What happens during an Electrical Cardioversion?
The electrical cardioversion is performed in the angiography suite, coronary care unit or recovery room. It is necessary for you to fast for at least 6 hours prior to the cardioversion. You can take your usual medications on the morning of the procedure with a small amount of water. In many cases you will have been on warfarin prior to the cardioversion. It is important that the level of the blood thinning (the INR) is checked prior to the cardioversion, usually the day prior or the morning of the procedure.
Your cardioversion will only be performed if you have had a minimum of 3 weeks whereby your INR has been between 2 and 4. Some patients will be taking the new anticoagulant medications (called NOACs). These are not monitored with the INR so it is important that you tell us if you have not been taking blood-thinning medications regularly for the last 3 weeks.
If you have not been taking your blood thinning medications regularly it is vital that you notify the staff undertaking the cardioversion. Occasionally, a trans-esophageal echocardiogram (TOE) will be performed prior to cardioversion. This is usually done when there is a high index of suspicion of clots inside the heart or your warfarin level has been fluctuating or if you have not taken your NOAC medication regularly.
For the cardioversion, special pads are used to minimise any skin burning or irritation from the electrical shock. You will be connected to an external defibrillator to allow monitoring of your heart rhythm and to allow the application of the necessary energy to restore your heart's rhythm back to normal. As the shock may be uncomfortable, some form of sedation or anesthesia is administered intravenously.
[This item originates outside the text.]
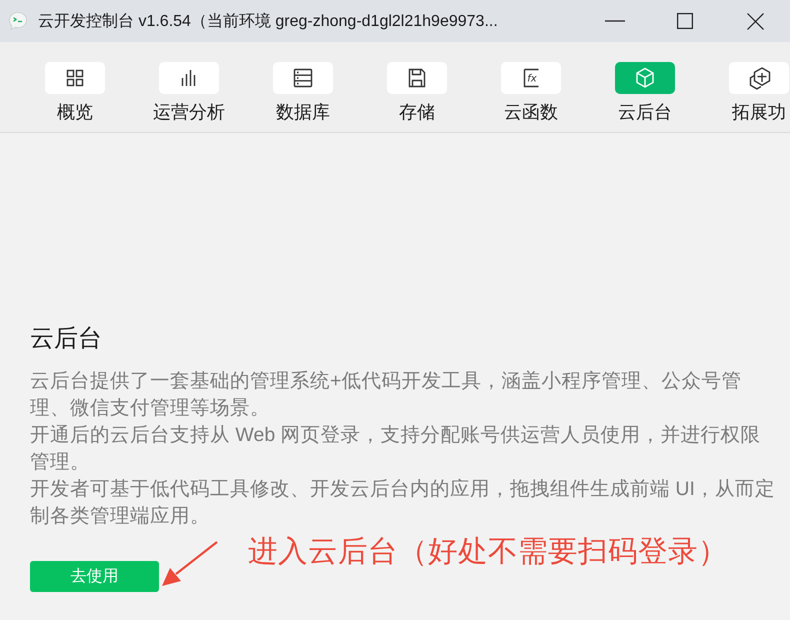 This screenshot has width=790, height=620. I want to click on function-icon: fx, so click(531, 78).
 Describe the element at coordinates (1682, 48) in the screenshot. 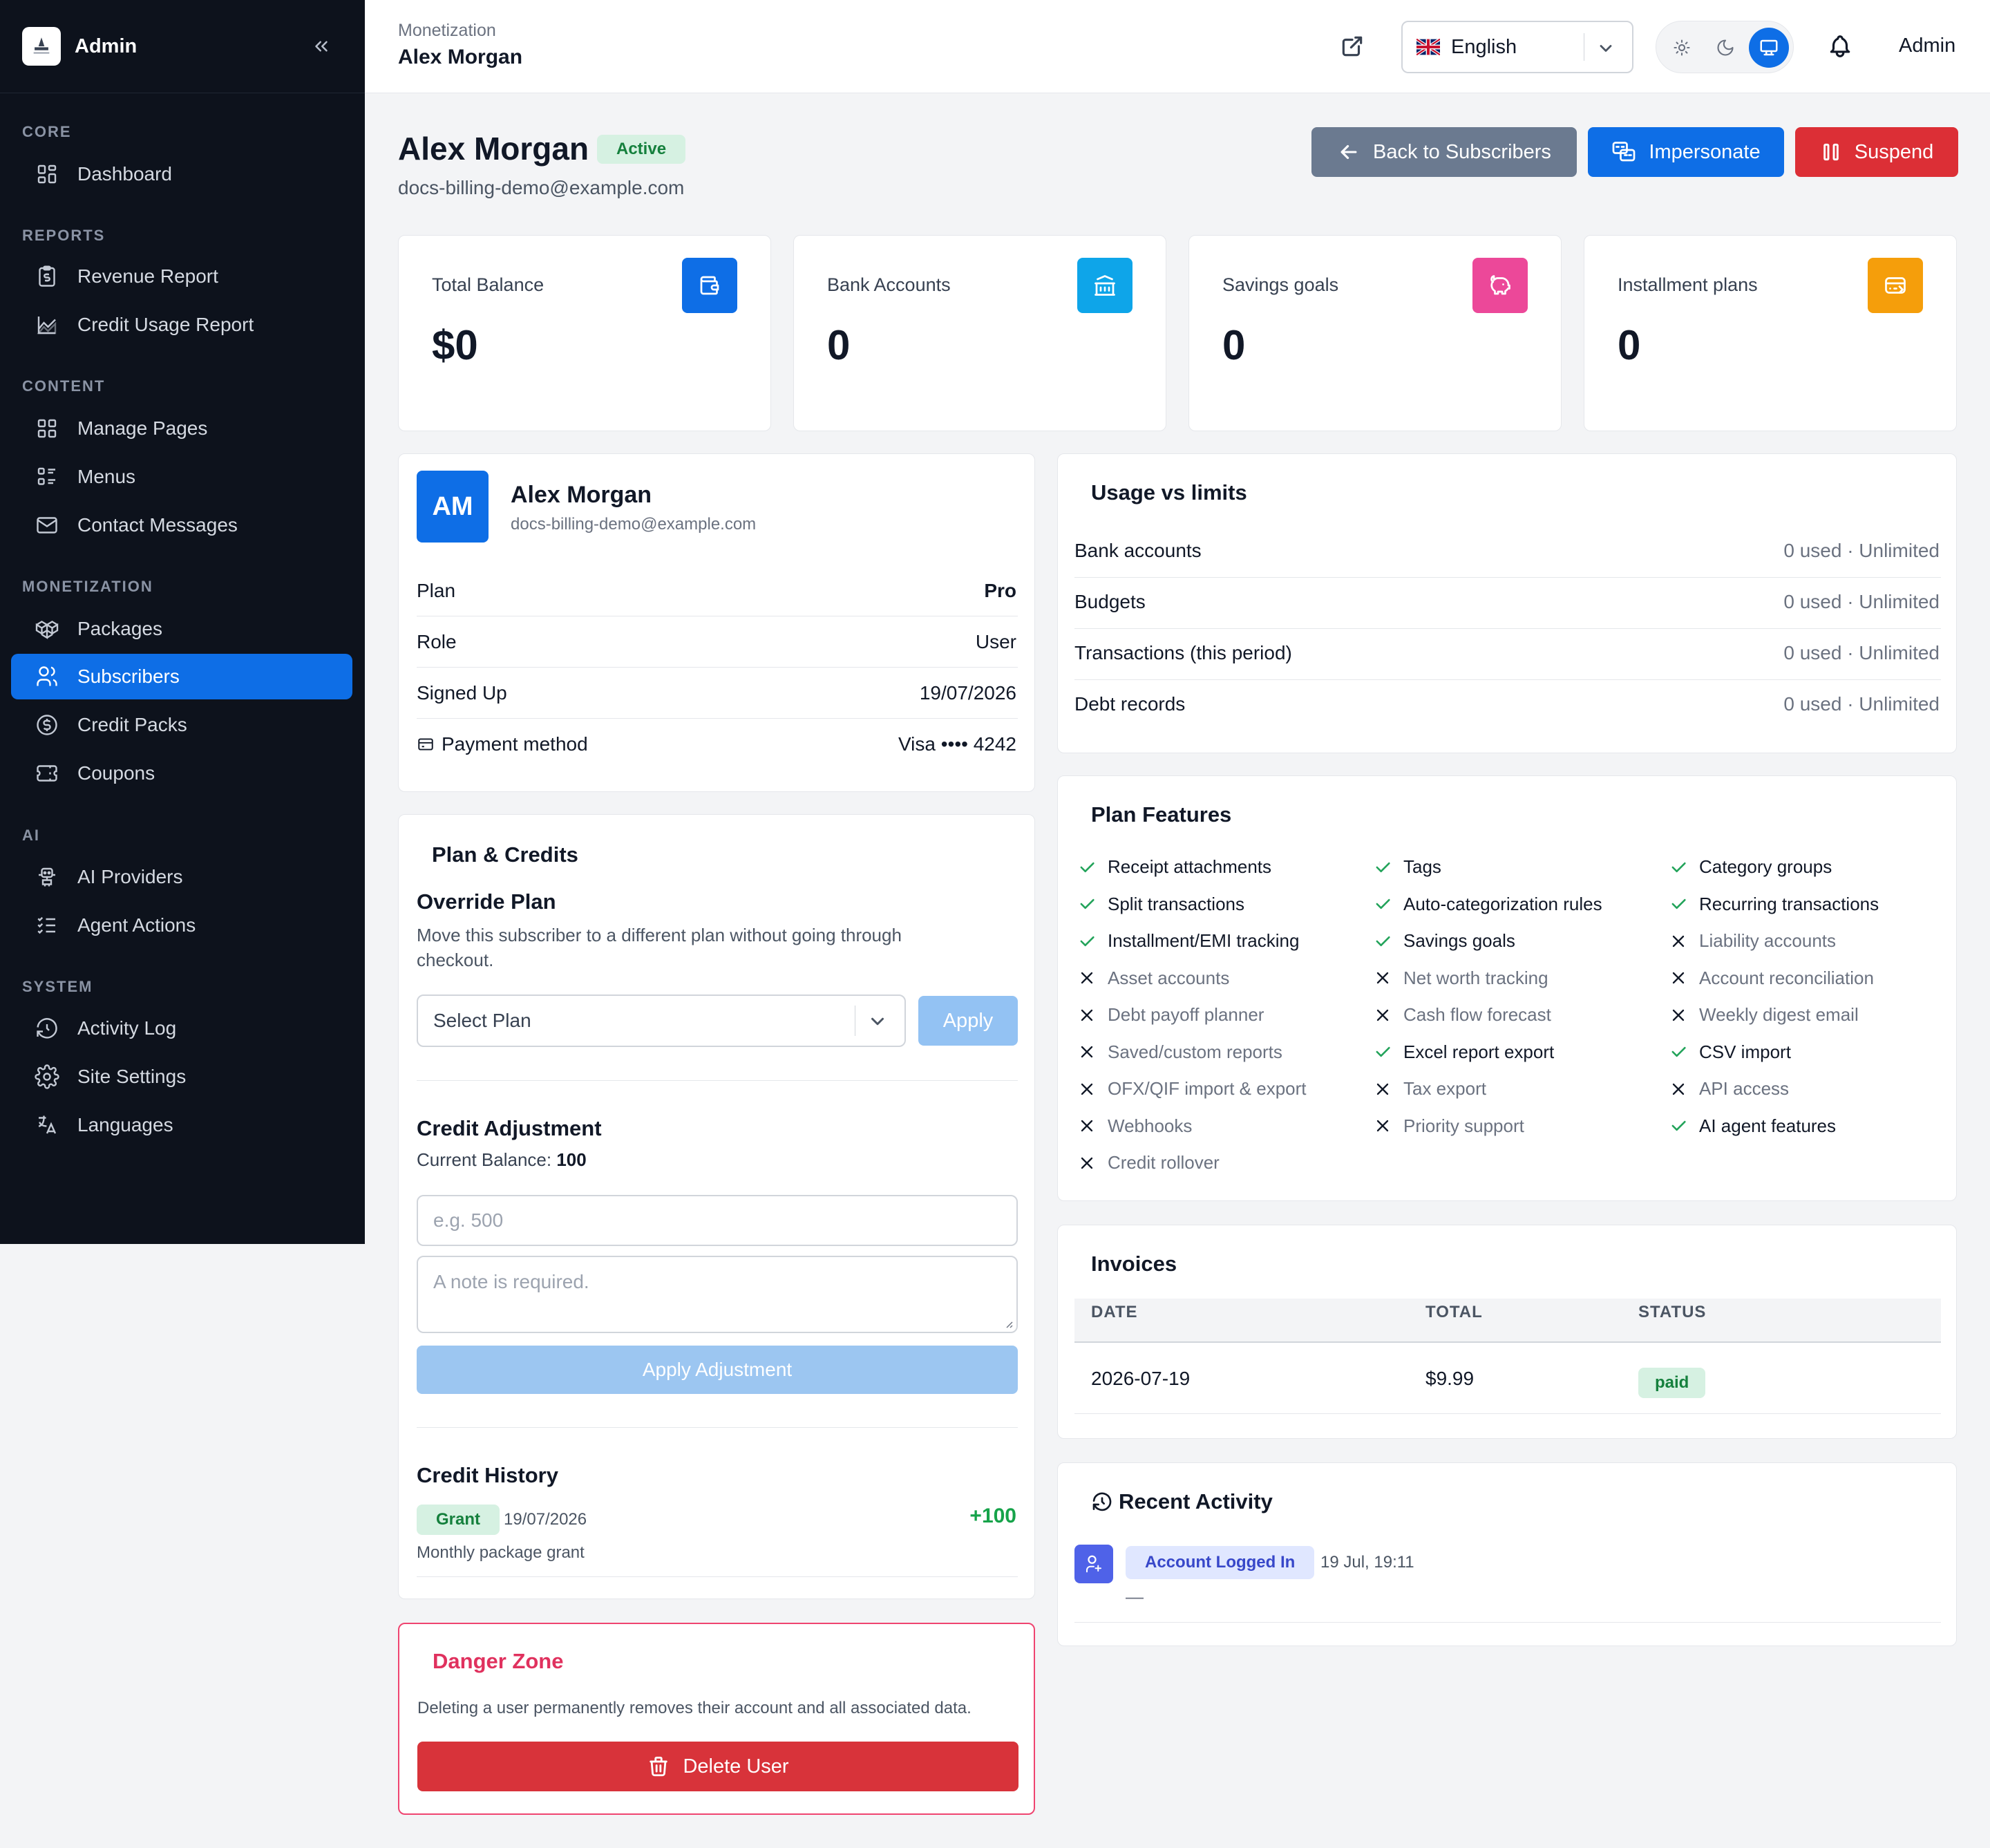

Once you are sedated, the shock is delivered. Additional shocks at higher energy levels can be delivered if the first shock does not restore the rhythm back to normal. The success rate depends upon a number of factors but there is an approximately 90% chance that the normal rhythm (sinus rhythm) will be restored.
There is a very small risk of stroke immediately after the cardioversion procedure as a result of stunning of the top chamber of the heart (atrium). This risk is greatest in the first few weeks after the cardioversion procedure. This is why it is crucial that warfarin is continued (maintaining the INR between 2 and 4) for at least a month after the procedure. For patients on NOACS, it is crucial you take your medications regularly for the next month.
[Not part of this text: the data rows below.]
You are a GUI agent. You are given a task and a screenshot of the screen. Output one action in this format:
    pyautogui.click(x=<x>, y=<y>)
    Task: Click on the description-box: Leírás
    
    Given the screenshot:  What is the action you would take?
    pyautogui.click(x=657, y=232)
In a proportion of patients, the arrhythmia subsequently recurs and repeated cardioversion may be required. Patients generally wake quickly and without any recollection of the shocks because of the effects of the sedatives.
You will not be able to drive yourself home from the procedure and will need a responsible adult to stay with you overnight after the procedure. You should not drive or make any important decisions for 24 hours after the procedure.
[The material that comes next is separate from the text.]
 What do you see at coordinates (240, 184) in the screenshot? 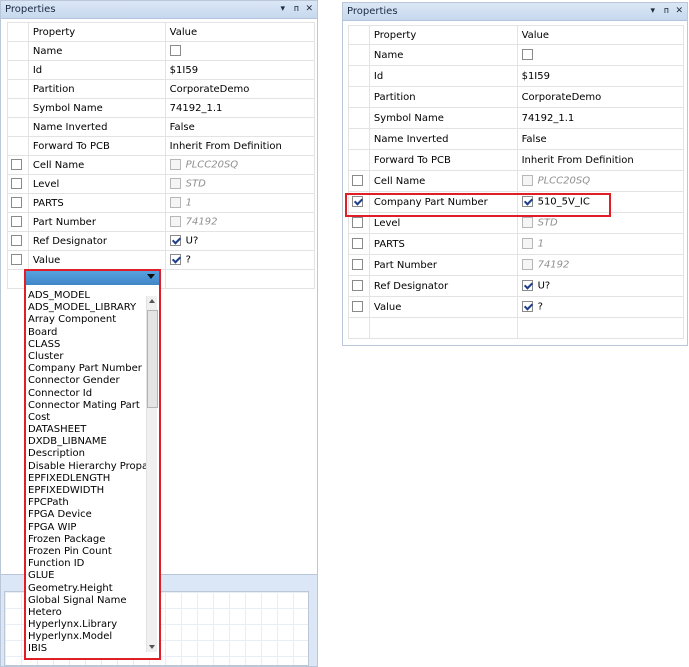
I see `property-value-cell: STD` at bounding box center [240, 184].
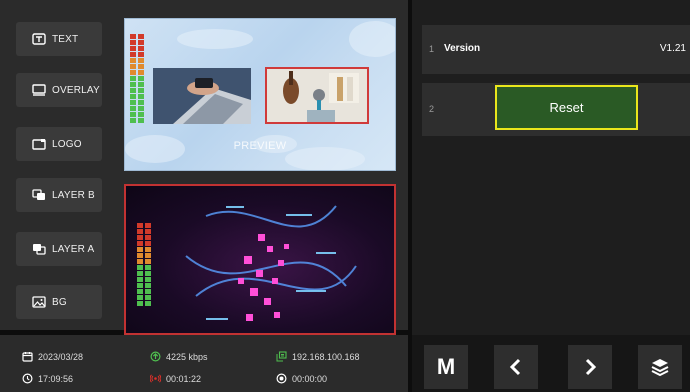 This screenshot has width=690, height=392. I want to click on layer-b-icon, so click(38, 194).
What is a transesophageal echocardiogram?
A transesophageal echocardiogram is a diagnostic test used to view the structures of the beating heart. The procedure is performed under conscious sedation prior to the electrical cardioversion procedure to make sure there are no blood clots in the heart.
In this procedure, a transducer is passed through the mouth and into the esophagus, which lies behind the heart. The transducer sends images of the heart to a monitor. This imaging process is called an echocardiogram. An echocardiogram uses ultrasound waves to create moving pictures of the structures of the heart such as the chambers and valves. In particular we want to make sure there are no blood clots in the heart prior to the cardioversion procedure.